Grooten oorlog 14 18

Emballage Kado brengt muzikaal project over WO I

Georges Tonla Briquet
© Brussel Deze Week
09/07/2014

Over de gruwel aan het IJzerfront en de achtergrond van WO I krijg je momenteel een overvloed aan informatie. Maar hoe beleefden de Brusselaars die tijd? Vorig jaar verscheen ‘De Grooten Oorlog in Brusselse straatliedjes’ van Guy Janssens. Op vraag van Brosella werkte folkgroep Emballage Kado hieromtrent een muzikaal project uit in het Brussels onder de titel ‘Zeet Ee Den Ourlog’.

H et is niet de eerste keer dat Brosella en de Brusselse folkgroep Emballage Kado de handen in elkaar slaan. In 2011 was er reeds een eerste samenwerking onder de titel Ik Zaain Getrouwd Mê ’n Kwôie Greet (waarbij de folkies zelfs gekoppeld werden aan de Brusselse rockers van De Fanfaar). Beide partijen wagen zich nu gezamenlijk aan een nieuw avontuur.

We vroegen aan Willy Dessers (gitaar, zang) en Mars Moriau (diatonische accordeon, zang) naar de achtergrond van dit toch wel bijzonder project.

Plaats van afspraak is bij deze laatste thuis in de Begijnhofwijk. Meteen gaat het richting catacomben, oftewel de kelder-repetitieruimte met originele gewelven. Een aangepast decor voor een interview over Brussel in tijden van oorlog. De soundtrack bij ons gesprek is de gloednieuwe cd Zeet Ee Den Ourlog. Nog voor we een eerste vraag kunnen stellen, steekt Moriau enthousiast van wal. Dat hij een paar uur voordien de eerste exemplaren in handen kreeg van de heruitgave van het boek, nu met cd erbij, is daar niet vreemd aan, natuurlijk. “De Grooten Oorlog in Brusselse straatliedjes is geen traditioneel boek. Auteur Guy Janssens baseerde zich op een schriftje van zijn grootmoeder. Zij was naaister ‘apprentie’ bij een kledingfabrikant in de Marollen. Tijdens hun werk zongen de vrouwen liederen waarvan zij er tweeënvijftig noteerde in het Nederlands, het Frans en het Brussels (Zuidwest-Brabants). Om het in het Brussels te zeggen: Brusselse stroetleekes opgeschrijve dui e schuun Brussels mokke dee vui de kost moest zörge serwaail ui poepa ont front teige den Duisj ging battere. Jan Vanderauwermeulen, verantwoordelijk voor de Brusselcollectie bij Muntpunt, ging bij Henri Vandenberghe (directeur van Brosella) aankloppen met de vraag of hij hier iets origineels mee kon aanvangen in het jaar van de herdenking van de Eerste Wereldoorlog. Vandenberghe liet hierover een ballonnetje op bij ons. Na beraadslaging met alle groepsleden en vooral een inschatting van het werk dat dit alles met zich zou meebrengen, stemden we toe.” De dialectspecialisten van be.brusseleir werden erbij gehaald, evenals twee extra muzikanten om de groep meer klankkleur te verlenen terwijl acteur Marc Bober bereid werd gevonden om de tussenteksten aan elkaar te praten. Het eindresultaat: een verhaal uit het leven van de gewone Brusselaar tijdens WO I, samengevat in twaalf liedjes.

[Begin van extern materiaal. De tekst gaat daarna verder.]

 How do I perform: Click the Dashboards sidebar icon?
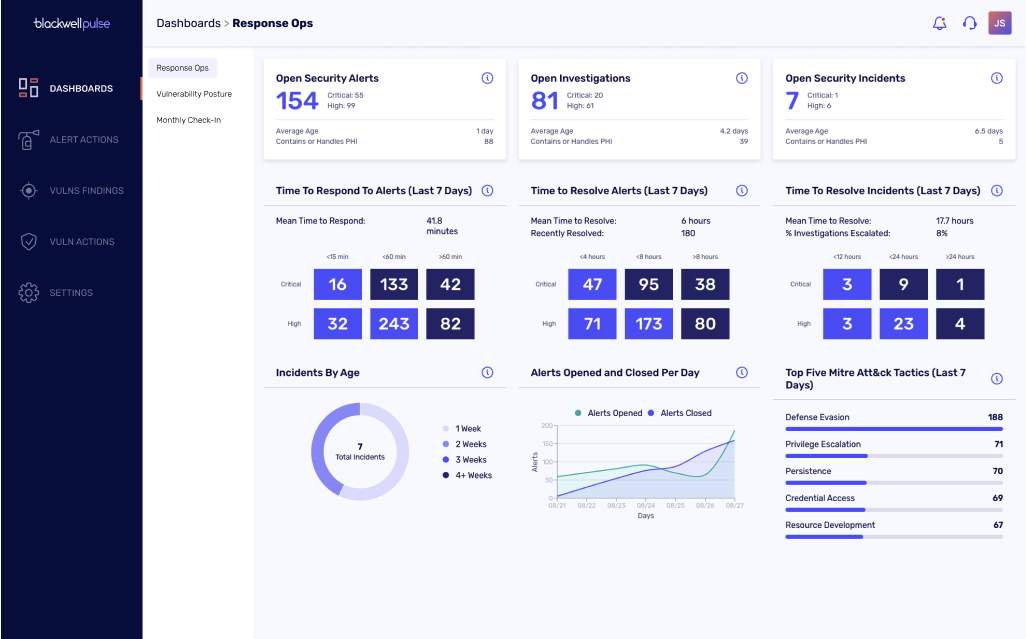click(x=28, y=88)
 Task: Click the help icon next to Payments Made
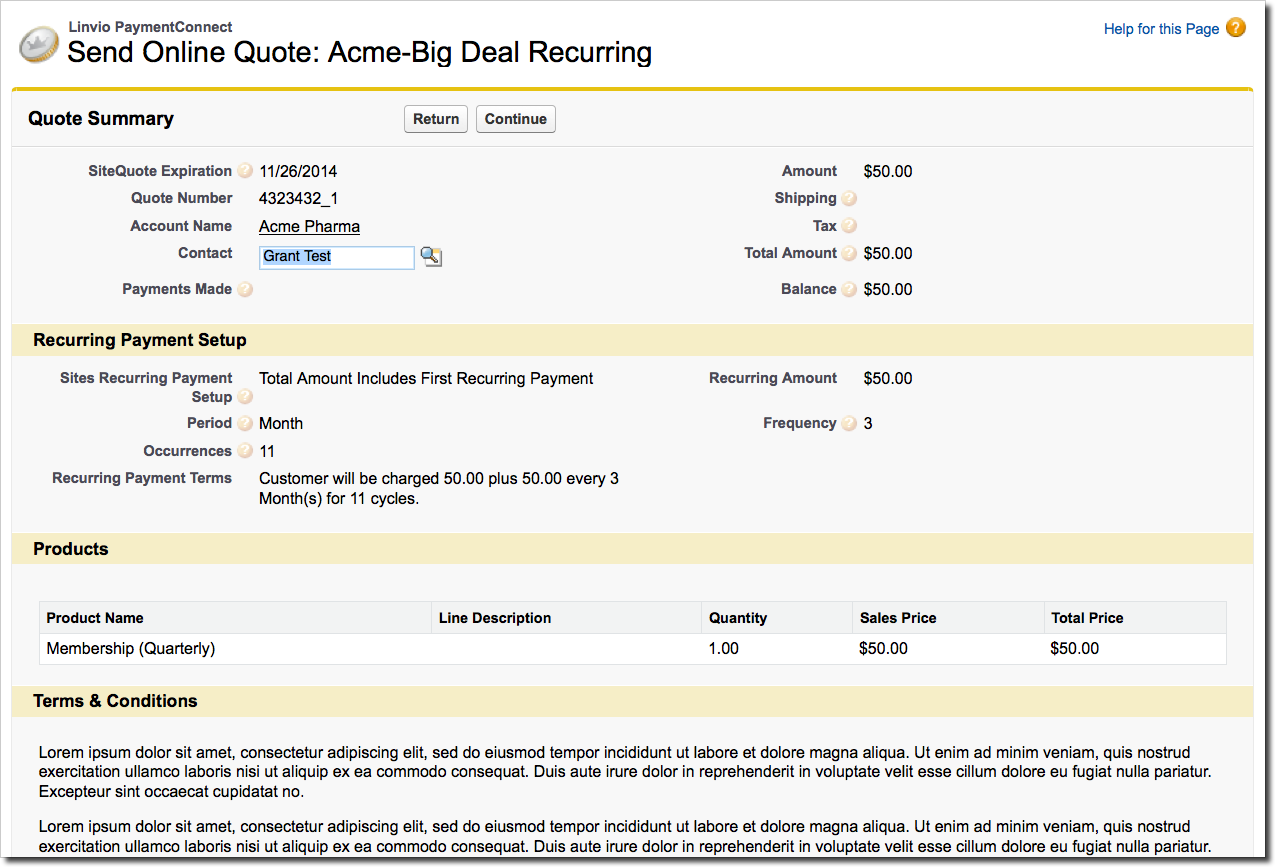[245, 290]
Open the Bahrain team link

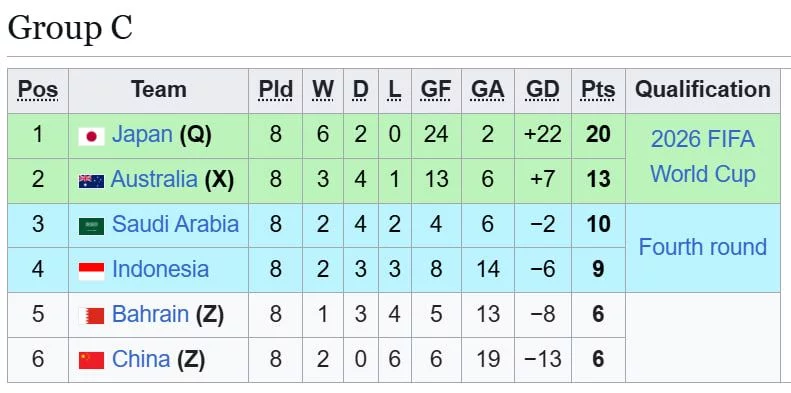[x=150, y=314]
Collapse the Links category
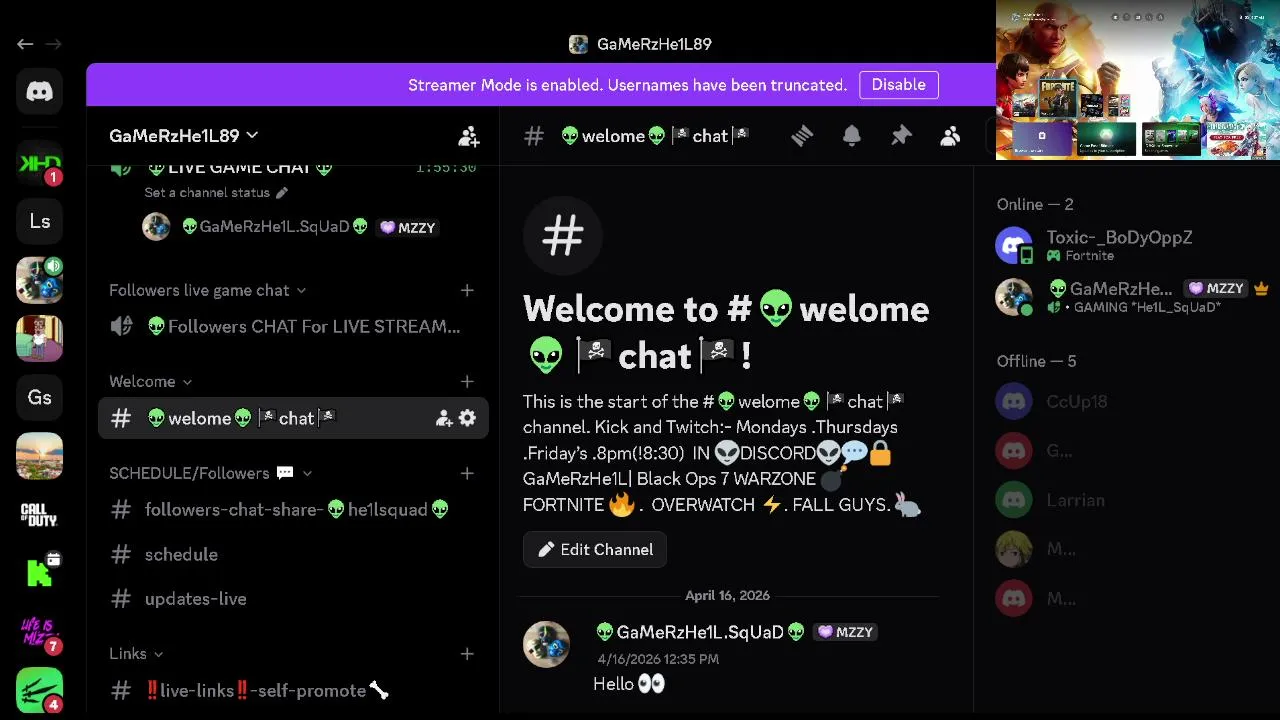The width and height of the screenshot is (1280, 720). [x=136, y=653]
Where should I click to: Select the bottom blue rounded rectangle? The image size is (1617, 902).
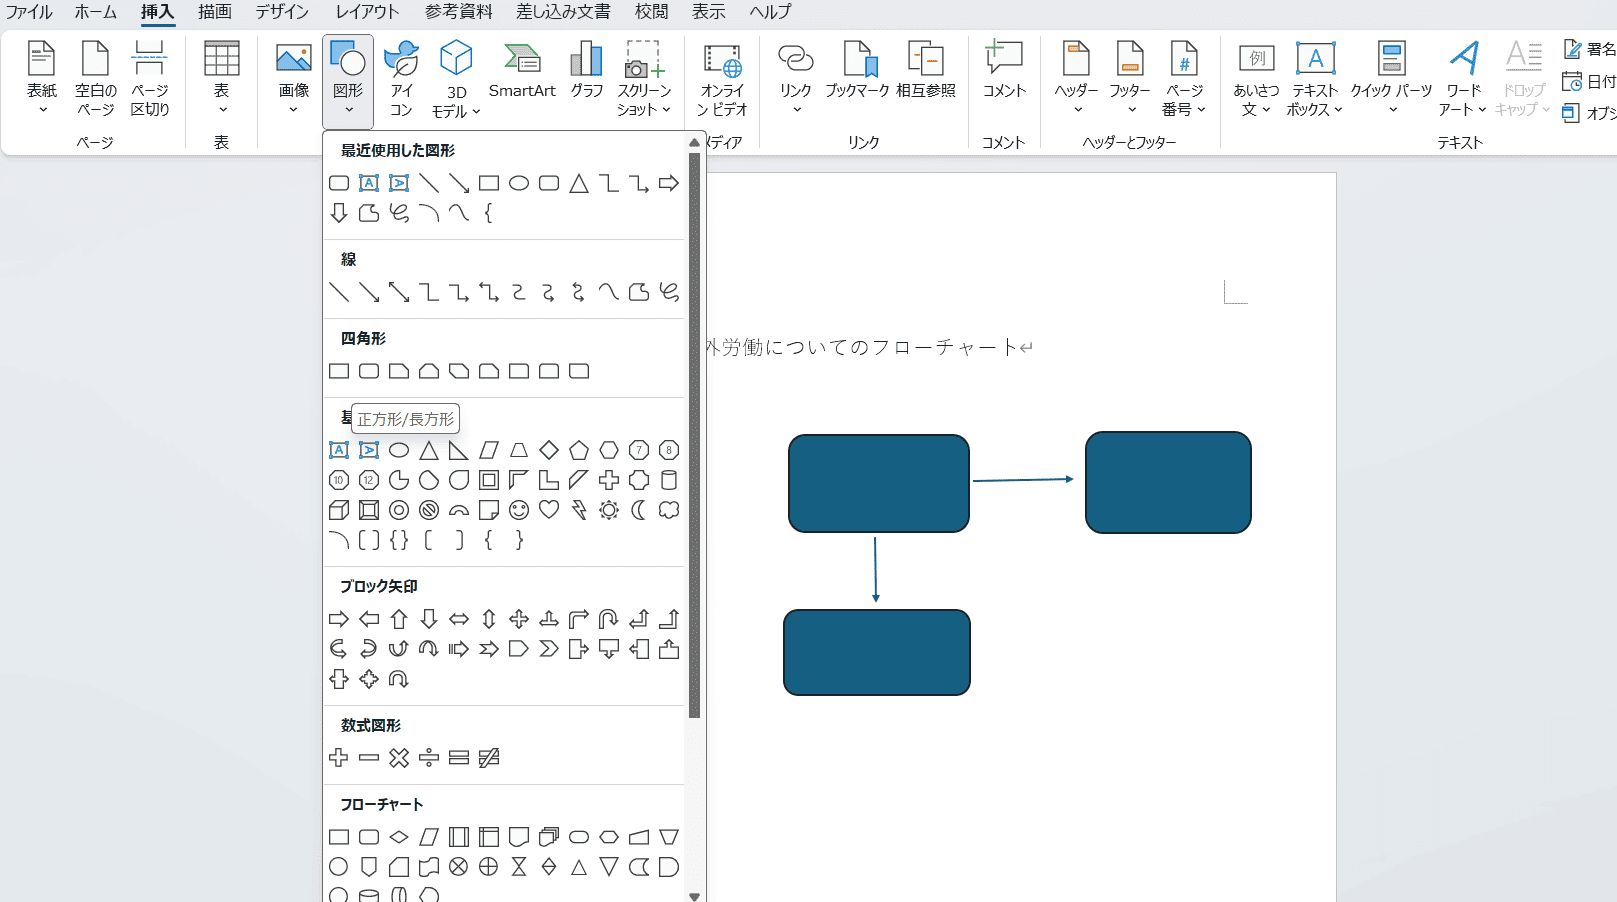coord(877,652)
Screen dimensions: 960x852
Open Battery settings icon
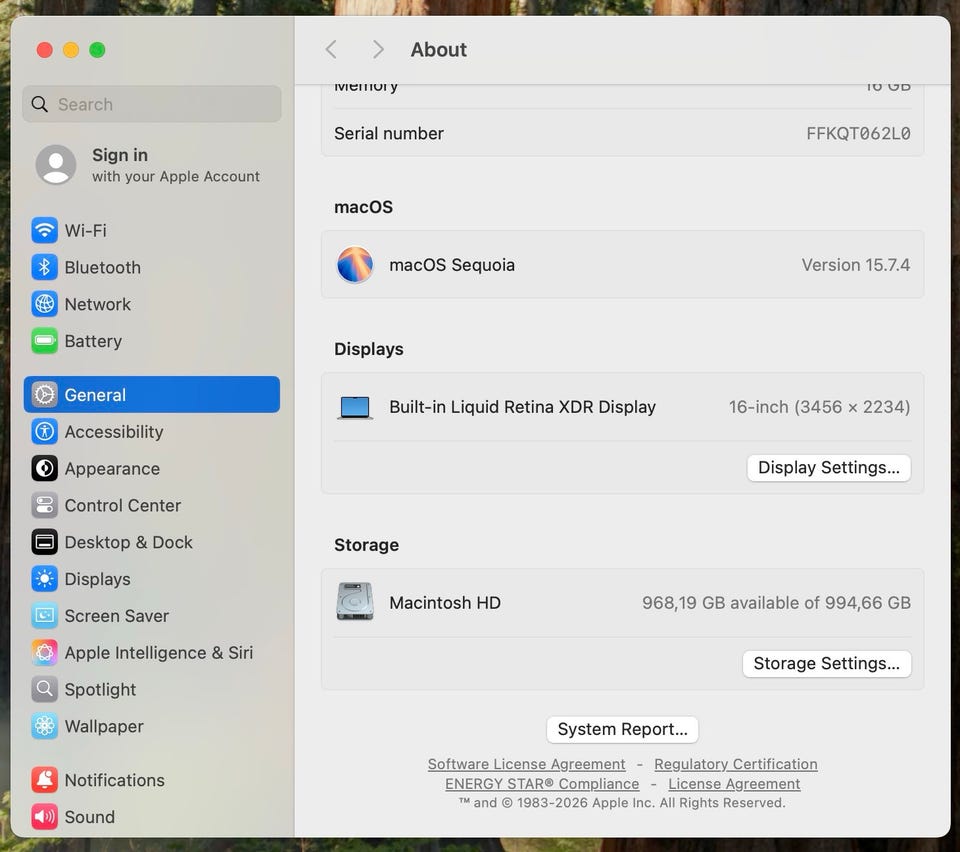point(44,341)
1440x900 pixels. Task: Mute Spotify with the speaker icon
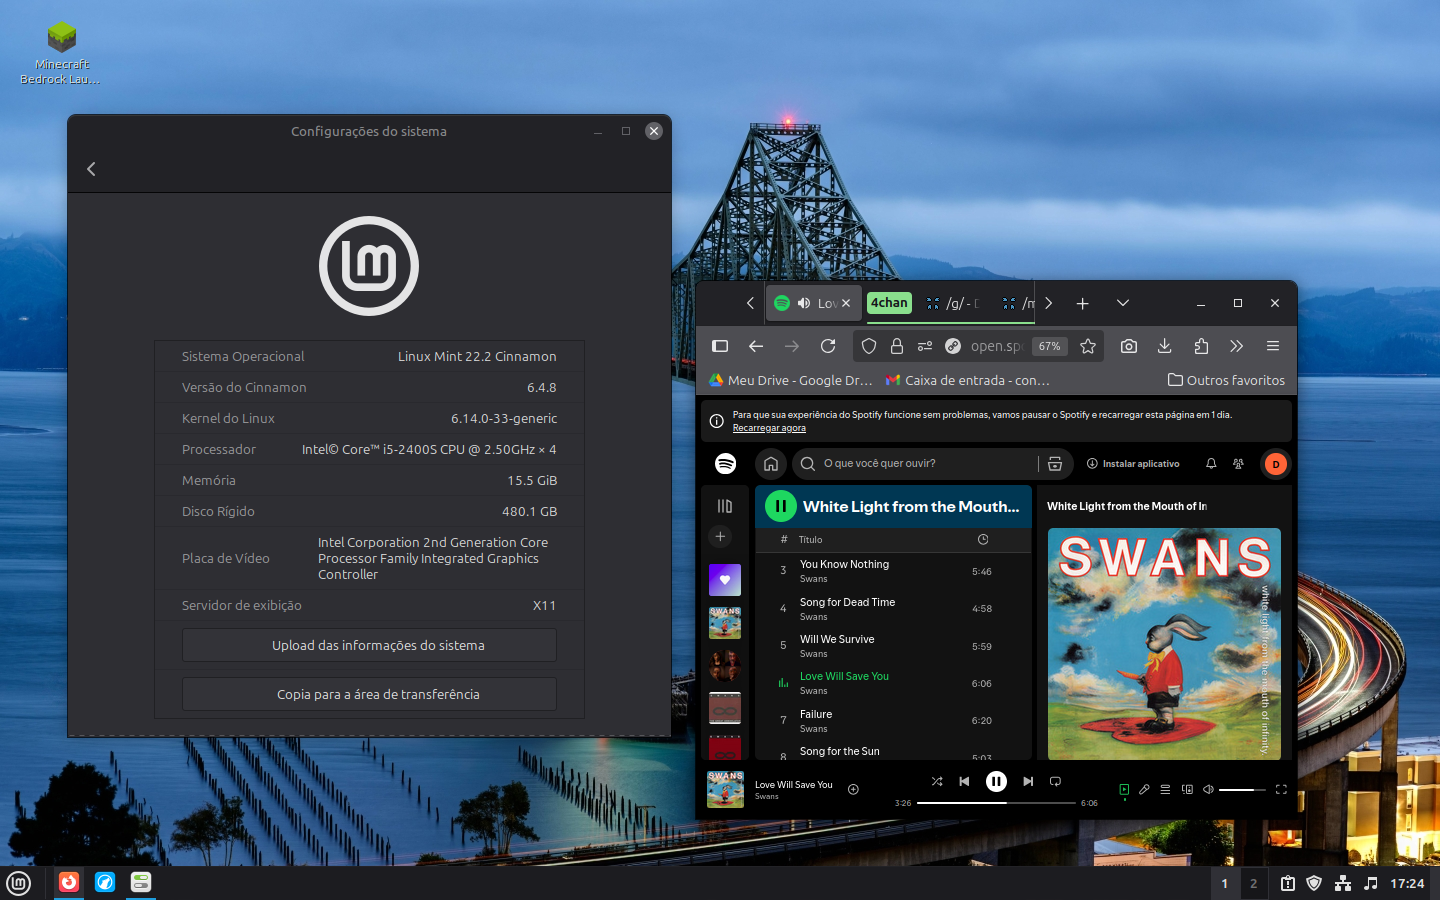pos(1208,789)
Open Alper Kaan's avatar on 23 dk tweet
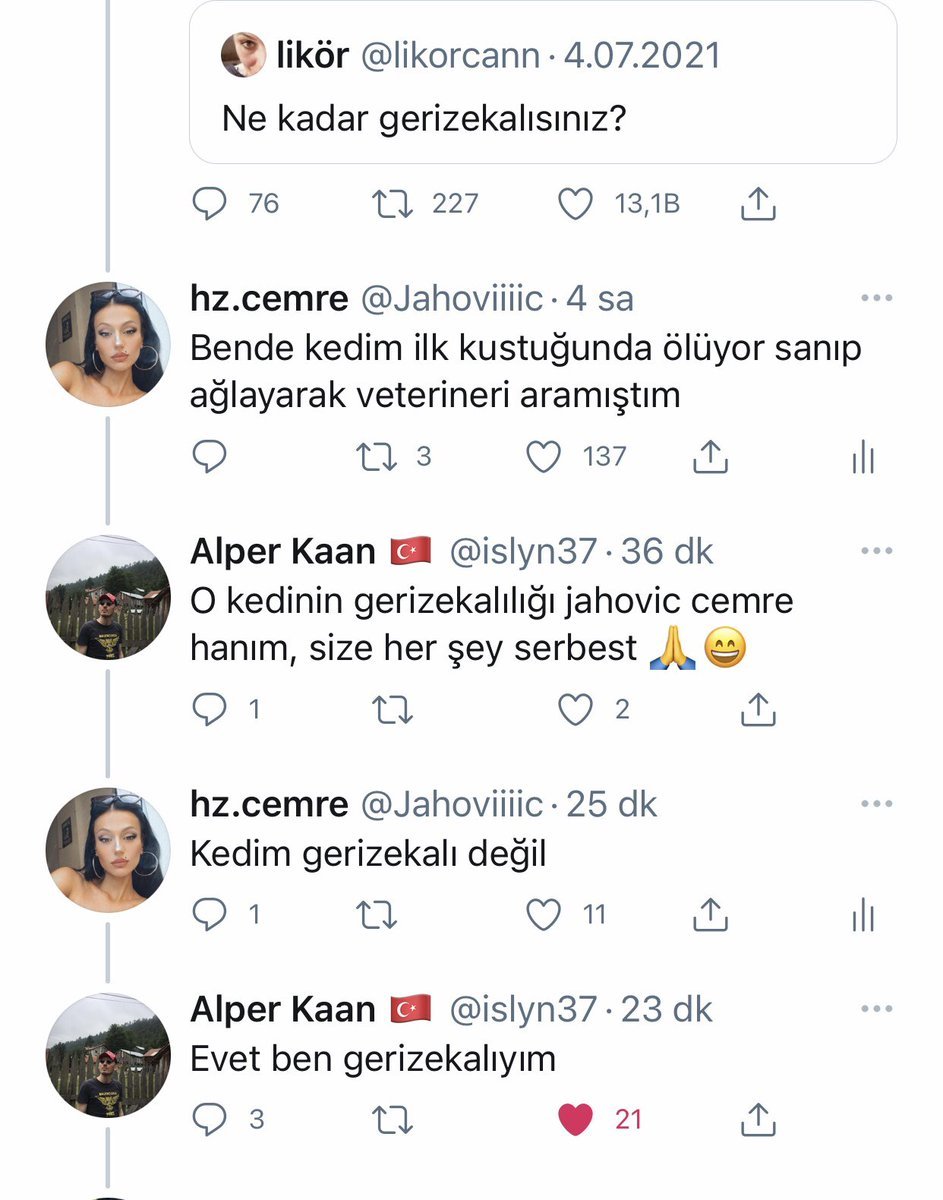943x1200 pixels. [108, 1056]
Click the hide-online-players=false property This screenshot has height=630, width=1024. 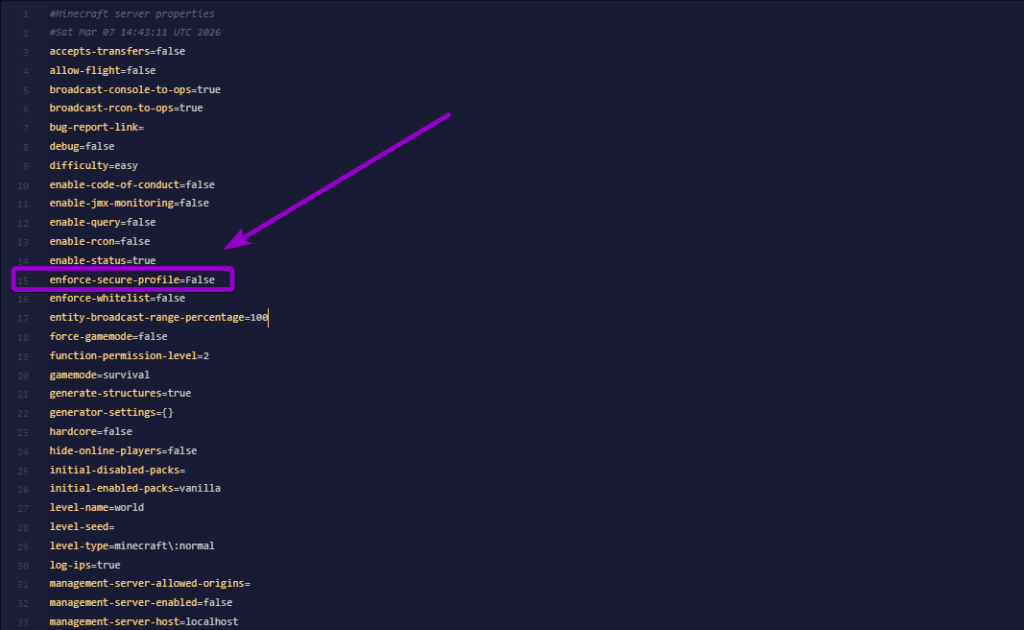(122, 450)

Er ging duidelijk heel wat voorbereiding aan vooraf, zowel inhoudelijk als muzikaal. Moriau hierover: “We lieten de geselecteerde liedjesteksten naar het hedendaags Brussels vertalen door de mensen van be.brusseleir, want anders zou niemand er iets van begrijpen door het archaïsch taalgebruik van toen. Daarna gingen we op zoek naar de partituren van de muziek die er bij paste. De tweeënvijftig liedjes in kwestie werden in het werkatelier weliswaar a capella gezongen, maar die Brusselse teksten waren meestal geplakt op bestaande populaire deuntjes. De melodie van Et Deut Al Vuil Te Lang is bijvoorbeeld gebaseerd op Sous Les Ponts De Paris terwijl de muziek van Et Soldoêtekind deze is van La Valse Brune. Daarnaast schreven wij zelf ook een aantal originele deuntjes. Dat alles was een heel hecht samenwerkingsproces. Eerlijk gezegd zijn we daardoor als groep sterk geëvolueerd.”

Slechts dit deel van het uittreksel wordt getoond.